Stated task 1: Quote the stretch of the Julia DataFrames tutorial that begins with the words containing "A DataFrame consists" and ends with "the data.frame()".
Stated task 2: Write what comes next in the Julia DataFrames tutorial, starting right after its final line.

Extract:
* start *
Here we will learn how to work with data using the DataFrames package, visualize it with the Plots and StatsPlots.
DataFrame in Julia#
In Julia, a DataFrame is a two-dimensional table-like data structure, similar to a Excel spreadsheet or a SQL table. It is part of the DataFrames.jl package, which provides a powerful and flexible way to manipulate and analyze data in Julia.
A DataFrame consists of columns and rows.
The rows usually represent independent observations, while the columns represent the features (variables) for each observation. You can perform various operations on a DataFrame, such as filtering, sorting, grouping, joining, and aggregating data.
The DataFrames.jl
package is Julia’s version of the pandas
library in Python and
the data.frame()
function in R.
DataFrames.jl also provides a rich set of functions for data cleaning,
transformation, and visualization, making it a popular choice for
data science and machine learning tasks in Julia. Just like in Python and R,
the DataFrames.jl package provides functionality for data manipulation and analysis.
Download a dataset#
We start by downloading a dataset containing measurements of characteristic features of different penguin species.
To obtain the data we simply add the PalmerPenguins package.
Pkg.add("PalmerPenguins")
using PalmerPenguins
We will use DataFrames here to analyze the penguins dataset, but first we need to install it:
Pkg.add("DataFrames")
using DataFrames
Here’s how you can create a new dataframe:
using DataFrames names = ["Ali", "Clara", "Jingfei", "Stefan"] age = ["25", "39", "14", "45"] df = DataFrame(; name=names, age=age)4×2 DataFrame Row │ name age │ String String ────┼──────────────────── 1 │ Ali 25 2 │ Clara 39 3 │ Jingfei 14 4 │ Stefan 45
Todo
Dataframes
The following code loads the PalmerPenguins dataset into a DataFrame. Then it demonstrates how to write and read the data in CSV, JSON, and Parquet formats using the CSV, JSONTables, and Parquet packages respectively.
More about Types of scientific data one can find at ENCCS High Performance Data Analytics in Python training.
using DataFrames
# Load the PalmerPenguins dataset
table = PalmerPenguins.load()
df = DataFrame(table)
using CSV
CSV.write("penguins.csv", df)
df = CSV.read("penguins.csv", DataFrame)
using JSONTables
open("penguins.json", "w") do io
JSONTables.writetable(io, df)
end
df = open(JSONTables.jsontable, "penguins.json", DataFrame)
* end *
Stored records
* start *
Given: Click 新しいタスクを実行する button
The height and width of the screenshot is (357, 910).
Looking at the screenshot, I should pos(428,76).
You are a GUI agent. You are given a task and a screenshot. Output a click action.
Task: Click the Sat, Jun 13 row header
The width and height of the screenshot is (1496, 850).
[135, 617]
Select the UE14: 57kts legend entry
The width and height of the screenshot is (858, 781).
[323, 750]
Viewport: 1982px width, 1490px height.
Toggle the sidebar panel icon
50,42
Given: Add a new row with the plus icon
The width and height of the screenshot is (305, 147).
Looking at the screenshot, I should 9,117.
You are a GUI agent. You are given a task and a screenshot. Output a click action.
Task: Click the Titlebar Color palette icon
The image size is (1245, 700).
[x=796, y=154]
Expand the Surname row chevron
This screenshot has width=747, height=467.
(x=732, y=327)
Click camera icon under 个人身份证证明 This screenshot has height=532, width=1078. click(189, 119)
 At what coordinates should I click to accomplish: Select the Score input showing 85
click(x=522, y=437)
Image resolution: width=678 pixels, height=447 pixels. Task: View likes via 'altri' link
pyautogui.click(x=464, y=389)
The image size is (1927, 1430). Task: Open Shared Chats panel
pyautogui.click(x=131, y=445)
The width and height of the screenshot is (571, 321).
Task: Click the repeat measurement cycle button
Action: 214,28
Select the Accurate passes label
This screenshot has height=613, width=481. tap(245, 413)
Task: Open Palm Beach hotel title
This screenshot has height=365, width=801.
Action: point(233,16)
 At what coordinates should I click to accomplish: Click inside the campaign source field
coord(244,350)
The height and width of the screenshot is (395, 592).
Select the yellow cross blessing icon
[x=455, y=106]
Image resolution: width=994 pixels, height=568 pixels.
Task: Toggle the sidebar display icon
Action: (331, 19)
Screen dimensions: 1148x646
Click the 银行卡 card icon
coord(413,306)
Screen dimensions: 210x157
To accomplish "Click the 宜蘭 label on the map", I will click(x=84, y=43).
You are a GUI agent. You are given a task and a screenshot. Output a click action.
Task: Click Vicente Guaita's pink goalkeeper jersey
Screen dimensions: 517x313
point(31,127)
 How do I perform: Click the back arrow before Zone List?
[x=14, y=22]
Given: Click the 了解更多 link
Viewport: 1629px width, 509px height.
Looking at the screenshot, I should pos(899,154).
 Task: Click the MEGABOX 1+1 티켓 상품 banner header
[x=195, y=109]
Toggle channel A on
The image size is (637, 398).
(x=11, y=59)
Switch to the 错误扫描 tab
* end *
Exercise result 1:
A DataFrame consists of columns and rows.
The rows usually represent independent observations, while the columns represent the features (variables) for each observation. You can perform various operations on a DataFrame, such as filtering, sorting, grouping, joining, and aggregating data.
The DataFrames.jl
package is Julia’s version of the pandas
library in Python and
the data.frame()

Exercise result 2:
using Parquet
Parquet.write("penguins.parquet", df)
df = Parquet.read("penguins.parquet", DataFrame)
We now create a dataframe containing the PalmerPenguins dataset.
Note that the table
variable is of type CSV.File
; the
PalmerPenguins package uses the CSV.jl
package for fast loading of data. Note further that DataFrame
can
accept a CSV.File
object and read it into a dataframe!
using PalmerPenguins
table = PalmerPenguins.load()
df = DataFrame(table)
# the raw data can be loaded by
#tableraw = PalmerPenguins.load(; raw = true)
first(df, 5)
344×7 DataFrame
Row │ species island bill_length_mm bill_depth_mm flipper_length_mm body_mass_g sex
│ String String Float64? Float64? Int64? Int64? String?
─────┼──────────────────────────────────────────────────────────────────────────────────────────────
1 │ Adelie Torgersen 39.1 18.7 181 3750 male
2 │ Adelie Torgersen 39.5 17.4 186 3800 female
3 │ Adelie Torgersen 40.3 18.0 195 3250 female
4 │ Adelie Torgersen missing missing missing missing missing
5 │ Adelie Torgersen 36.7 19.3 193 3450 female
Inspect dataset#
Todo
We can inspect the data using a few basic operations:
# slicing
df[1, 1:3]
# slicing and column name (can also use "island")
df[1:20:100, :island]
# dot syntax (editing will change the dataframe)
df.species
# get a copy of a column
df[:, [:sex, :body_mass_g]]
# access column directly without copying (editing will change the dataframe)
df[!, :bill_length_mm]
# get size
size(df), ncol(df), nrow(df)
# find unique species
unique(df.species)
Summary statistics can be displayed with the describe
function:
describe(df)
7×7 DataFrame
Row │ variable mean min median max nmissing eltype
│ Symbol Union… Any Union… Any Int64 Type
─────┼──────────────────────────────────────────────────────────────────────────────────────────
1 │ species Adelie Gentoo 0 String
2 │ island Biscoe Torgersen 0 String
3 │ bill_length_mm 43.9219 32.1 44.45 59.6 2 Union{Missing, Float64}
4 │ bill_depth_mm 17.1512 13.1 17.3 21.5 2 Union{Missing, Float64}
5 │ flipper_length_mm 200.915 172 197.0 231 2 Union{Missing, Int64}
6 │ body_mass_g 4201.75 2700 4050.0 6300 2 Union{Missing, Int64}
7 │ sex female male 11 Union{Missing, String}
We can see in the output of describe
that the element type of
all the columns is a union of missing
and a numeric type. This
implies that our dataset contains missing values.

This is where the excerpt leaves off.